Di tengah euforia kemerdekaan yang dirayakan setiap 17 Agustus, ada satu bentuk "penjajahan" yang justru terus mencengkeram: sampah plastik. Ia hadir di selokan, pasar, hingga pesisir pantai, menyusup dalam kehidupan sehari-hari tanpa henti. Indonesia disebut sebagai salah satu penyumbang sampah plastik terbesar ke lautan di dunia, dan situasi ini telah menempatkan warga dalam kondisi darurat lingkungan. Sampah bukan lagi hanya soal kebersihan, tetapi sudah menyangkut kualitas hidup, kesehatan, dan hak atas ruang tinggal yang layak.
Baca juga:
Menakar Keadilan Sosial setelah 80 Tahun Indonesia Merdeka
Dalam konteks ini, krisis sampah menjadi bentuk penjajahan modern yang tak terlihat. Plastik yang tak terurai selama ratusan tahun menjadi warisan buruk dari gaya hidup konsumerisme dan kebijakan industri yang abai terhadap keberlanjutan. Bahkan, banyak warga yang tanpa sadar menjadi korban sekaligus pelaku, terjebak dalam sistem pengelolaan sampah yang timpang. Pemandangan gunungan sampah di TPA, bau menyengat di sekitar pemukiman, dan pencemaran sungai adalah bentuk kekerasan struktural terhadap lingkungan.
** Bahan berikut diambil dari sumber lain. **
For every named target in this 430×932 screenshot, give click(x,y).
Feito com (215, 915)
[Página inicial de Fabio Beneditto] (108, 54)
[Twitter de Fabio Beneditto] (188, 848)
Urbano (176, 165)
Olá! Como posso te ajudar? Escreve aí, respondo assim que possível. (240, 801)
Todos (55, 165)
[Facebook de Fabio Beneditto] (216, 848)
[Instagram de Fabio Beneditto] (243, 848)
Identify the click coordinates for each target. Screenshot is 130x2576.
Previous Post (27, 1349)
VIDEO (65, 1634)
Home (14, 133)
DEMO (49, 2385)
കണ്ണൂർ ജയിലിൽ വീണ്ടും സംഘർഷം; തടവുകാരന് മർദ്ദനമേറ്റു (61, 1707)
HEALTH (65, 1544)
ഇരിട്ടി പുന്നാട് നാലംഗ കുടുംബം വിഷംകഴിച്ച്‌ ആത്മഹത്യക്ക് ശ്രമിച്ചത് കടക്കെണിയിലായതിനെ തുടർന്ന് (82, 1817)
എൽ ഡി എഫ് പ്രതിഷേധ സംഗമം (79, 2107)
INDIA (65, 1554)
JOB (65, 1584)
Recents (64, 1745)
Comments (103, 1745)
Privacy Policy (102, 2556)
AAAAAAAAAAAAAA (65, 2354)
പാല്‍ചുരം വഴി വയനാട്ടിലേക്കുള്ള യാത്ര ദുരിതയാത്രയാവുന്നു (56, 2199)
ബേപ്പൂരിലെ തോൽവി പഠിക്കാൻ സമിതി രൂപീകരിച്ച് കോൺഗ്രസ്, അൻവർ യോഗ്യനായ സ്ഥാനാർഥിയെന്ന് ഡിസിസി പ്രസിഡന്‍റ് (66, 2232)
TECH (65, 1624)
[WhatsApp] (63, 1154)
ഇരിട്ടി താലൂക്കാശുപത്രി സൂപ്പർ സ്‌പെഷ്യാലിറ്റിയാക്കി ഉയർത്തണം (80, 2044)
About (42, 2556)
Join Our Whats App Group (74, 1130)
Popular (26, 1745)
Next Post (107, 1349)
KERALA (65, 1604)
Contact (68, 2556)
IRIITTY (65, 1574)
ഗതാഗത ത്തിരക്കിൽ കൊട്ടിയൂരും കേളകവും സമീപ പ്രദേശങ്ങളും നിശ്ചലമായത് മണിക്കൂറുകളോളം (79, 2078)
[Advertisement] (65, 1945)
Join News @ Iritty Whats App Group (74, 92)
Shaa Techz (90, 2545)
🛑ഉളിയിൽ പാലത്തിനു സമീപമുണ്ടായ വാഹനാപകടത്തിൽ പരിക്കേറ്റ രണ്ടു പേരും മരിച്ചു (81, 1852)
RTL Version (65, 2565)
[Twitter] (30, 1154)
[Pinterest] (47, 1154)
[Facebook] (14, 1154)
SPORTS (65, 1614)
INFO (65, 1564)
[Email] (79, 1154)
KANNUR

Pemerintah memang telah membuat kebijakan untuk mengurangi plastik sekali pakai, namun implementasinya sering tak menyentuh akar persoalan. Sementara itu, banyak warga yang tidak mendapatkan edukasi memadai tentang pemilahan sampah atau akses terhadap fasilitas daur ulang. Ketimpangan ini membuat perjuangan melawan sampah menjadi rumit: antara kesadaran individu, tanggung jawab industri, dan kehadiran negara yang masih minim. Dalam situasi seperti ini, komunitas-komunitas lokal muncul sebagai barisan terdepan yang menolak tunduk.
Mereka tak menunggu regulasi besar turun dari atas. Mereka bergerak dari bawah, dari hal-hal kecil: memilah sampah di rumah, membuat bank sampah di kampung, hingga memproduksi kerajinan dari limbah. Dalam keterbatasan, warga mengorganisir diri untuk merebut kembali kendali atas lingkungan mereka. Inilah bentuk kemerdekaan lingkungan yang otentik--datang dari rakyat, oleh rakyat, untuk rakyat.
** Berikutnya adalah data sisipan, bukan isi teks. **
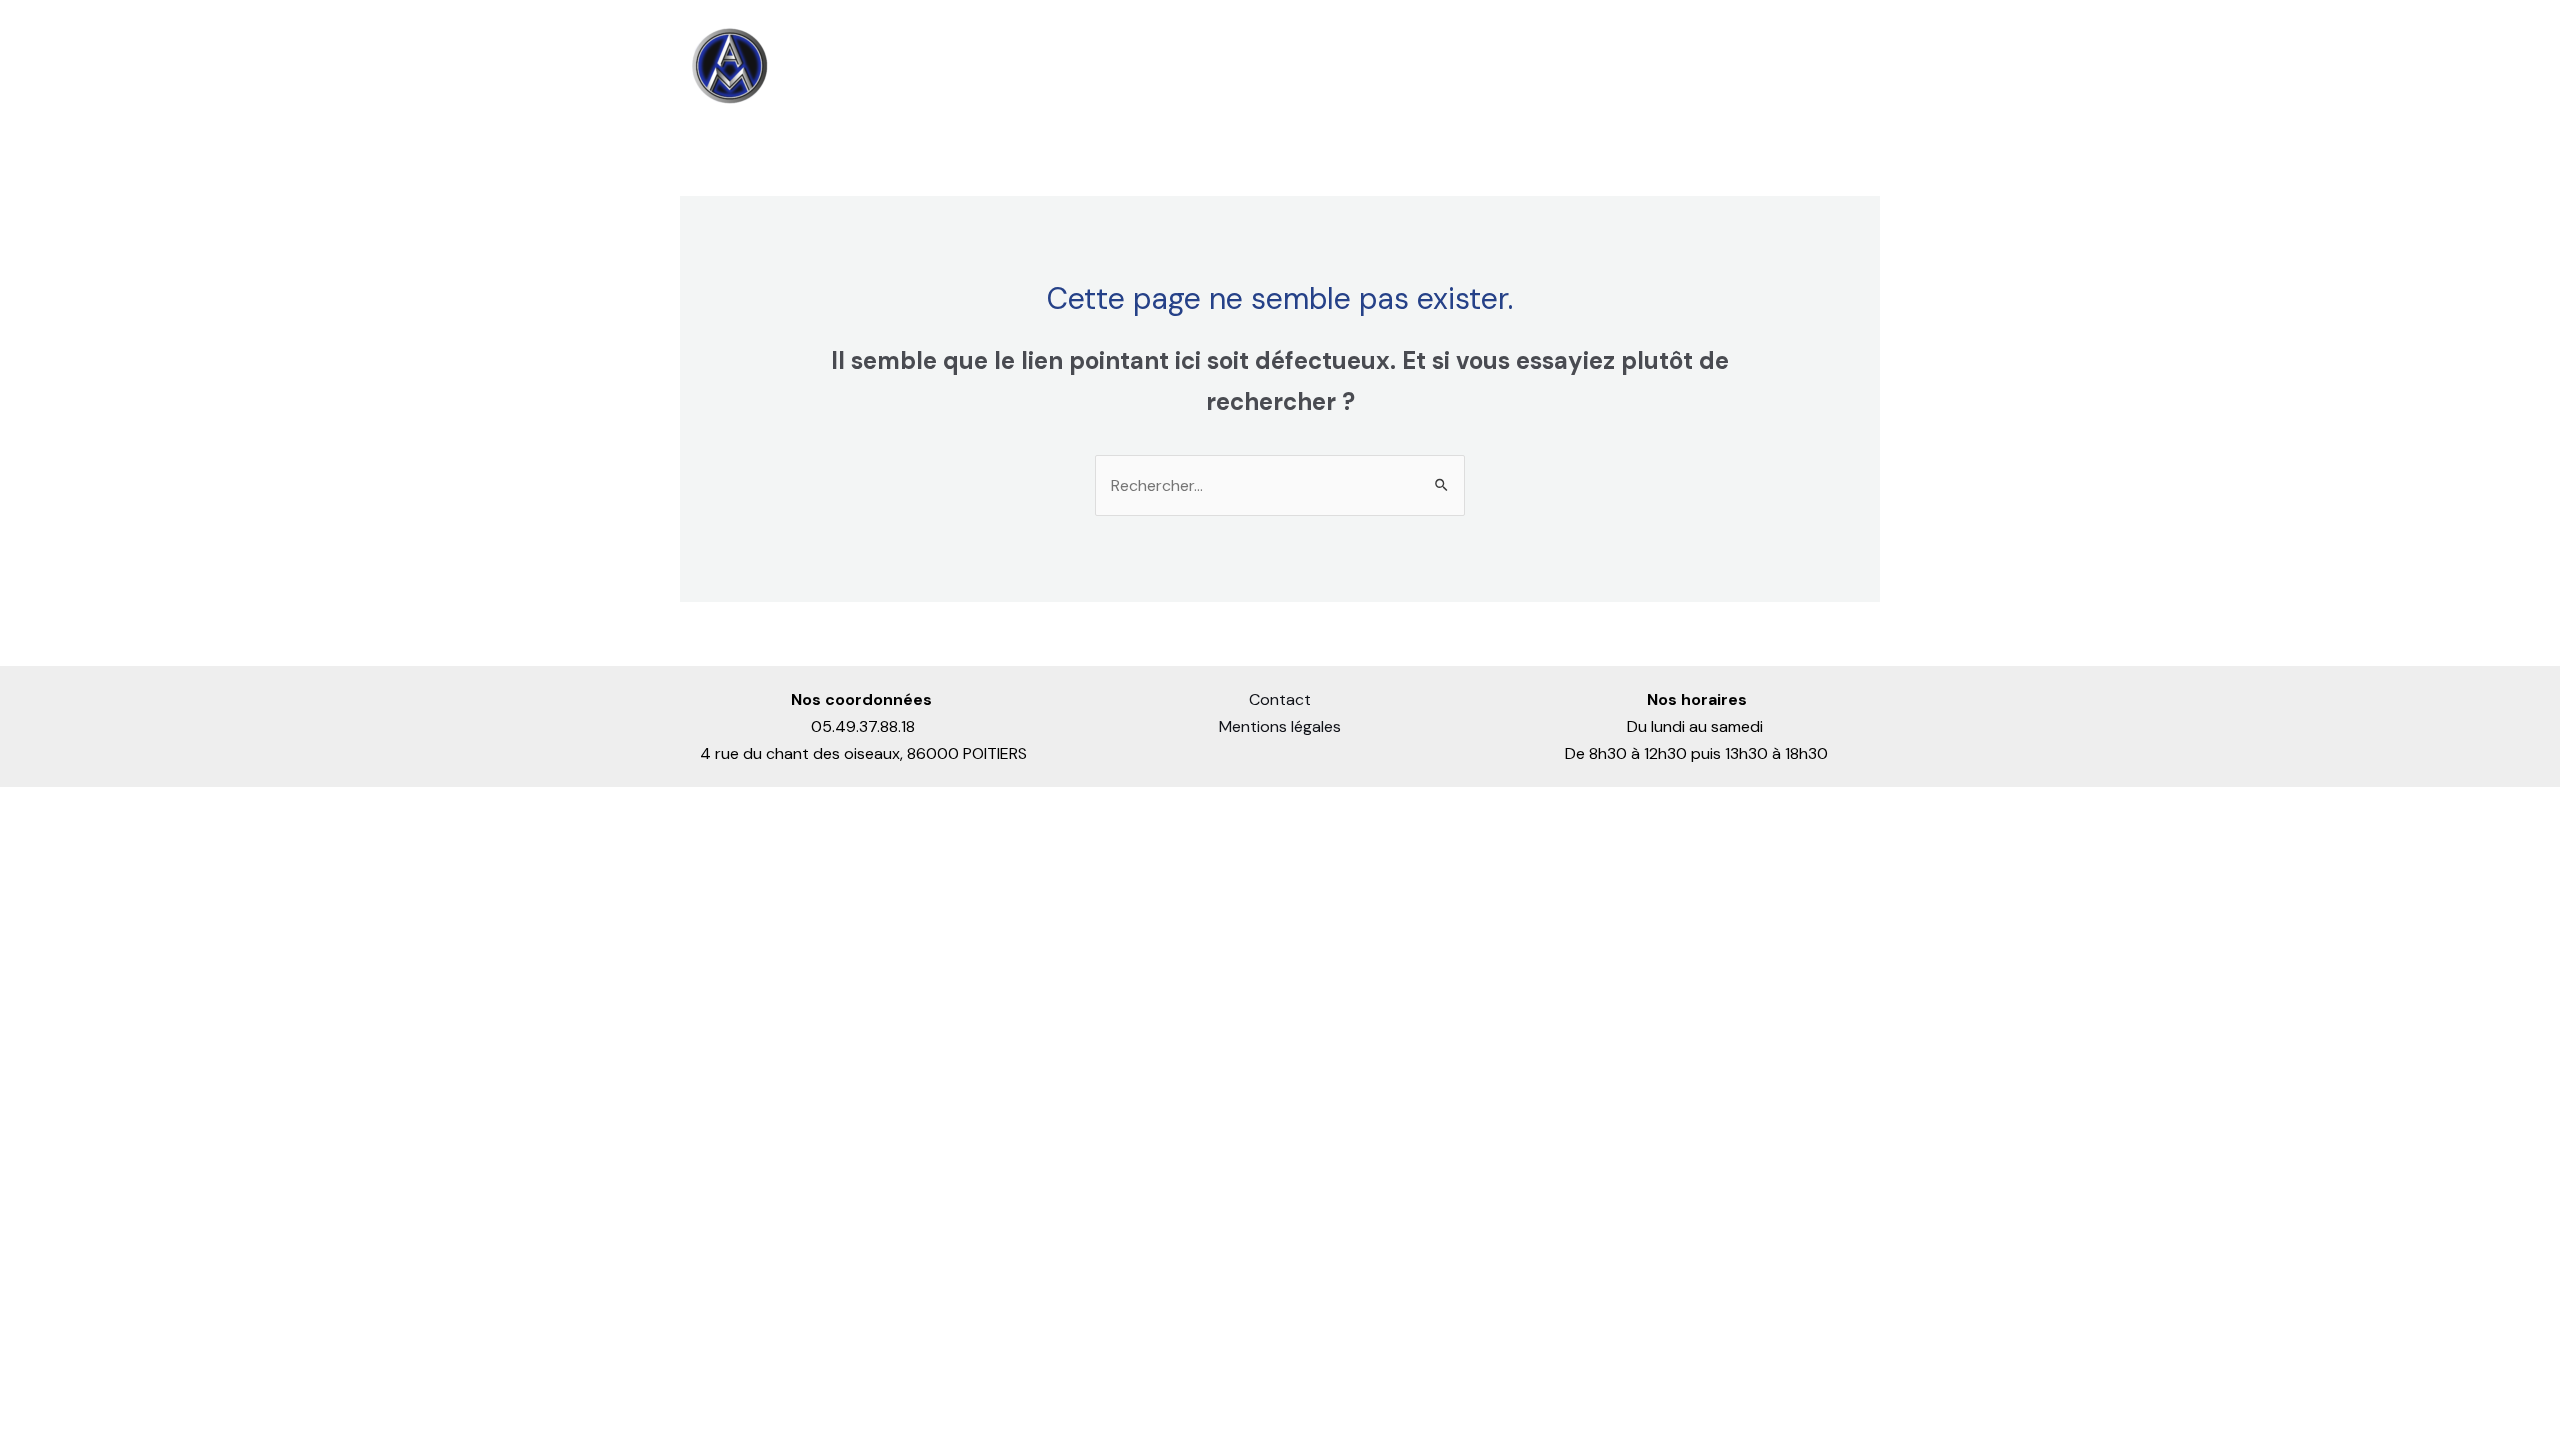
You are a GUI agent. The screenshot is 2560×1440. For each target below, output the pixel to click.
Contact (1833, 65)
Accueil (1211, 65)
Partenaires (1728, 65)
Kini, di tengah maraknya konsumerisme makna kemerdekaan memiliki dimensi baru yaitu membebaskan ruang hidup dari ancaman sampah yang menghancurkan. Dan seperti halnya pejuang masa lalu, para warga yang bergerak memerdekakan lingkungan hari ini menunjukkan semangat juang yang sama--berani, kreatif, dan penuh harapan.
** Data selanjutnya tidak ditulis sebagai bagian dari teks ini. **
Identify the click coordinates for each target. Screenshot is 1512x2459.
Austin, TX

Gerakan Warga: Dari Halaman Rumah hingga Kampung Bebas Sampah
Di Kota Malang, ibu-ibu rumah tangga sudah memulai revolusi kecil dari dapur masing-masing. Mereka memisahkan sisa makanan, plastik, dan sampah kering. Perlahan-lahan, akhirnya terbentuklah kelompok warga yang mendirikan Bank Sampah Mawar. Setiap bulan, warga bisa menukar sampah yang terpilah dengan sembako. Uang hasil penjualan plastik dikumpulkan untuk membiayai kegiatan kebersihan RT dan pelatihan keterampilan daur ulang. Gerakan warga ini tumbuh dari keprihatinan, bukan dari dana bantuan.